§ Estratto della pagina
*-*-*

/ A pranzo con… GIULIANO PISAPIA / LA RABBIA DEL SINDACO MITE NELL’ITALIA DEI SINDACI MATTOIDI Ora Milano apetta l’Expo come Napoli il sangue di San gennaro

DA GQ del settembre 2014
Milano aspetta l’Expo come Napoli il sangue di San Gennaro? “E’ una grande opportunità che ‘espone’ soprattutto Milano, anche nel senso che la mette a rischio”. Non sempre le città ce l’hanno fatta: per Siviglia fu un disastro. “Milano sta lavorando molto bene. Vada in giro nelle zone pedonali, nei cantieri, guardi la sky line, il verde e i parchi, il traffico e le periferie che stiamo trasformando. Abbiamo superato il 50 per cento nella raccolta differenziata come Vienna, abbiamo firmato un protocollo d’intesa sul cibo. Venga con me a mangiare nelle mense delle scuole. Stiamo costruendo le scuole sperimentali, in legno. Poi ci sono le mostre e l’arte: stanno preparando la Mostra di Leonardo”. E’ vero che, nella depressione nazionale, passare da Roma a Milano è come passare dal bianco e nero ai colori, ma nella lingua italiana ‘esposizione’ è anche il conto bancario scoperto, ed ‘esposto’ è l’avvio di un’azione giudiziaria.
Il sindaco mi mostra la Domenica del Corriere del 1906: l’Expo a Milano. Differenze? “Cominciamo dalle cose uguali: le polemiche sull’acquisto dei terreni dai privati, i soldi, gli edifici e il paesaggio, i tempi, la corruzione. Persino le parole sono le stesse”. L’evento è uguale? “Solo in apparenza. Oggi l’ esposizione delle merci e delle specie umane avviene ogni giorno nelle strade di New York, di Londra, di Tokio, di Milano, e su Internet”. E allora? “L’Expo sta costringendo Milano a diventare più Milano, a progettare il proprio futuro urbano”. E ci perdiamo nell’esporre, nel disporre e nel sovraesporre sino al significato musicale della parola esposizione che è fuga: ‘via via, vieni via da qui’.
Si ricandida? “Mancano due anni. Ci sarà l’Expo. E, con la Città Metropolitana, sarò il sindaco di un grande territorio, quello che prima era la Provincia. Come posso rispondere?”. Ma un’idea ce l’ha? “Un’idea ce l’ho”. Quando si presentò, “… lo so, sembravo uno dei soliti perdenti. Puntavano su Penati. Sono sindaco per caso”. Adesso invece non le permetteranno di non ricandidarsi. “Lo temo anch’io” . C’è un destino che le fa fare quel che non vuole fare? “Pensi che mi ero promesso di non partecipare mai a un consiglio di amministrazione e di non far parte di un’amministrazione locale”. Perché? “Sono diventate attività a rischio”. Da tre anni il suo sport estremo è Milano? “Non vado più al cinema, non vedo gli amici e la famiglia, sto lontano dalla professione e anche dalla politica “. Cosa legge? “Libri su Milano”. Nessuna eccezione? “Maigret e Topolino”.

*-*-*

§ Dati registrati

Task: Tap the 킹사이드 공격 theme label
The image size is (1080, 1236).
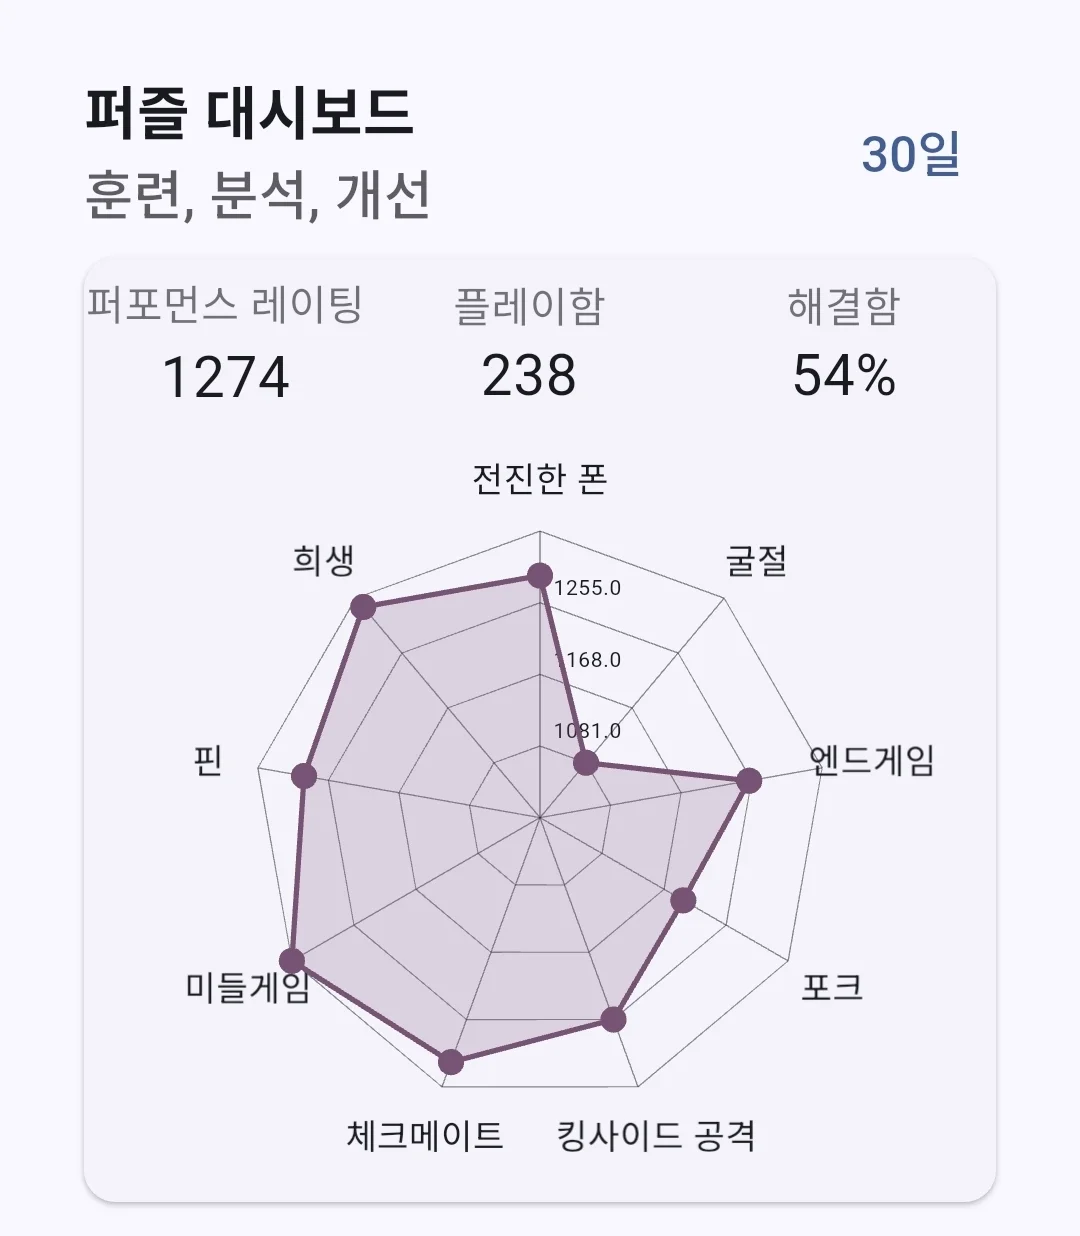Action: (x=656, y=1136)
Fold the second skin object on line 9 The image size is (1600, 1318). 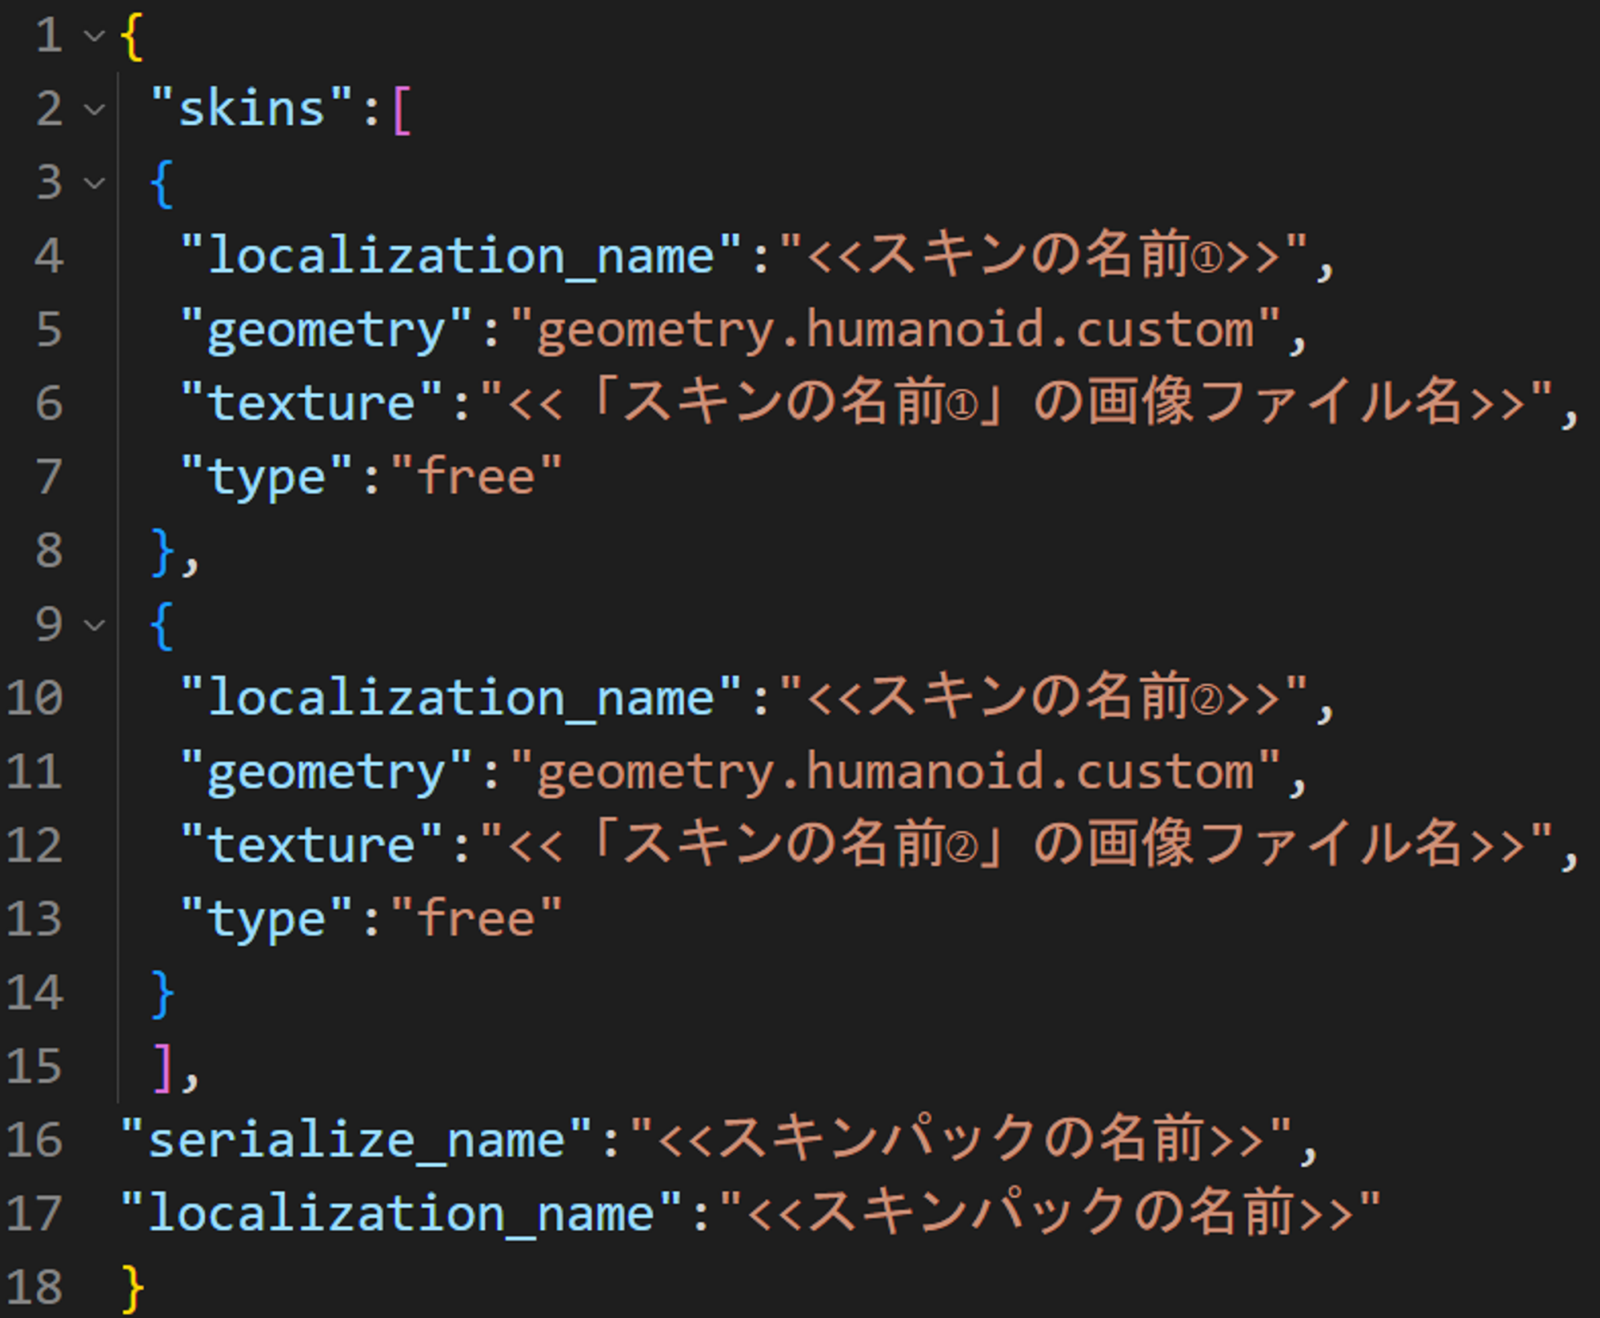[x=94, y=625]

*-*-*

§ Esercizi
1. Secondo l'intervista a Pisapia, che percentuale di raccolta differenziata ha superato Milano?
2. Nell'intervista a Pisapia, in quali città l'esposizione delle merci e delle specie umane avviene ogni giorno nelle strade? Elencale tutte.

§ Soluzioni
1. Il 50 per cento, come Vienna.

2. New York, Londra, Tokio, Milano.